Por su parte, Dario Amodei, CEO de Anthropic, compartió que la IA escribe “gran parte del código” en su empresa y que la retroalimentación constante entre la generación actual y la siguiente de modelos “crece mes a mes”.
Esto significa que cada nueva versión de IA contribuye a construir la siguiente, aún más avanzada, y así sucesivamente. Los expertos llaman a este fenómeno “explosión de inteligencia” y creen que ya está en marcha. Amodei ha señalado que podríamos estar a solo uno o dos años de que una generación de IA sea capaz de desarrollar la siguiente de manera autónoma.
La mayoría de las personas accede a modelos básicos y gratuitos con capacidad limitada, que no reflejan el verdadero potencial de estas IA punteras. Tras probar brevemente GPT-5.3 Codex, queda claro que las herramientas que usan las grandes empresas en sus procesos son muy superiores a las versiones comerciales disponibles para todos.
¿Por qué empezar especializándose en código? Tiene mucho sentido. Desarrollar una IA requiere enormes cantidades de programación, y si la IA puede escribir código, facilita su propio crecimiento. Como explicó Matt Shumer, CEO de OthersideAI, “hacer que la IA sea excelente programando fue la estrategia clave para desbloquear todo lo demás”.
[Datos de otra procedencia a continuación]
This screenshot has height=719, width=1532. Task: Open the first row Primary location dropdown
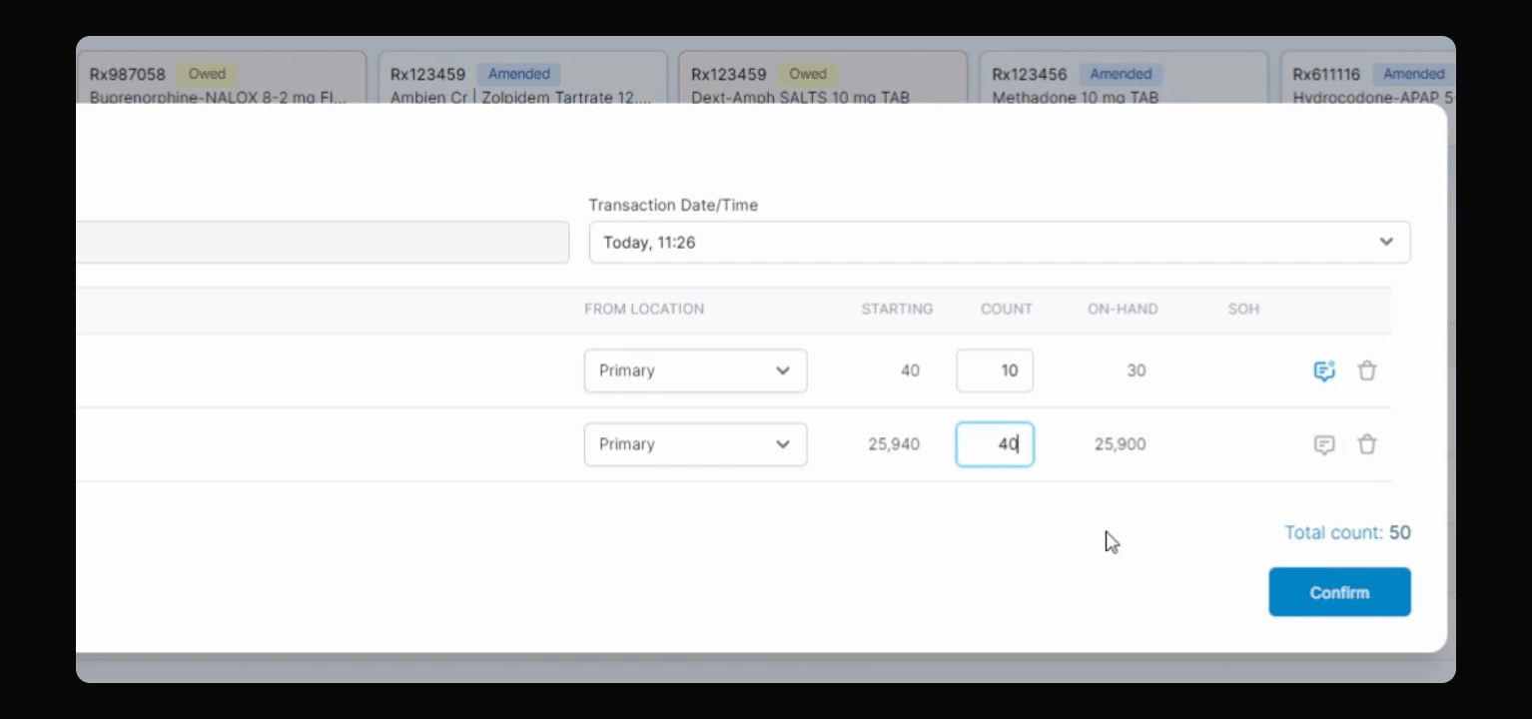(x=695, y=370)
Pero estos modelos no solo generan código: también toman decisiones, revisan y prueban sus propias creaciones como lo haría un desarrollador humano, y hacen ajustes hasta que están satisfechos. Shumer contó que le indica a la IA qué quiere construir, el modelo escribe decenas de miles de líneas, luego abre la aplicación, prueba las funciones, y si algo no le convence, vuelve atrás y lo corrige. Solo cuando considera que el resultado cumple sus estándares lo muestra a los humanos.
Hasta ahora, las mejoras dependían de equipos humanos dedicando meses a entrenar y calibrar los modelos. Ahora, la IA asume parte de ese trabajo, acelerando el desarrollo. Según datos de METR, una organización que mide la autonomía de estos sistemas, el tiempo que una IA puede trabajar sin ayuda humana se duplica aproximadamente cada siete meses, e incluso podría reducirse a cuatro.
Si esta tendencia continúa, para 2027 podríamos tener sistemas que trabajen de forma autónoma durante semanas en proyectos completos. Amodei ha pronosticado que para entonces habrá modelos “mucho más inteligentes que casi todos los humanos en casi todas las tareas”. No son predicciones lejanas, la infraestructura técnica ya está operativa y estas capacidades están revolucionando la industria tecnológica.